Application of fermionic marginal constraints to hybrid quantum algorithms

TL;DR

This paper leverages fermionic $n$-representability conditions to optimize measurement strategies in hybrid quantum algorithms, significantly reducing measurement overhead and improving physicality in quantum chemistry simulations.

Contribution

It introduces fermionic $n$-representability conditions into quantum computation and develops techniques to enhance measurement efficiency and accuracy in quantum chemistry applications.

Findings

Reduced measurement requirements by over an order of magnitude for medium-sized systems.

Restored physical energy curves in noisy quantum simulations of hydrogen.

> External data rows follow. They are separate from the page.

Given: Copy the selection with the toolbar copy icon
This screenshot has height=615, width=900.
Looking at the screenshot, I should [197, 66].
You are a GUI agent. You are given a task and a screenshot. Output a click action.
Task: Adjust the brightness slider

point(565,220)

Demonstrated applicability in pre-fault tolerant quantum chemistry experiments.

Abstract

Many quantum algorithms, including recently proposed hybrid classical/quantum algorithms, make use of restricted tomography of the quantum state that measures the reduced density matrices, or marginals, of the full state. The most straightforward approach to this algorithmic step estimates each component of the marginal independently without making use of the algebraic and geometric structure of the marginals. Within the field of quantum chemistry, this structure is termed the fermionic $n$-representability conditions, and is supported by a vast amount of literature on both theoretical and practical results related to their approximations. In this work, we introduce these conditions in the language of quantum computation, and utilize them to develop several techniques to accelerate and improve practical applications for quantum chemistry on quantum computers. We show that one can use fermionic $n$-representability conditions to reduce the total number of measurements required by more than an order of magnitude for medium sized systems in chemistry. We also demonstrate an efficient restoration of the physicality of energy curves for the dilation of a four qubit diatomic hydrogen system in the presence of three distinct one qubit error channels, providing evidence these techniques are useful for pre-fault tolerant quantum chemistry experiments.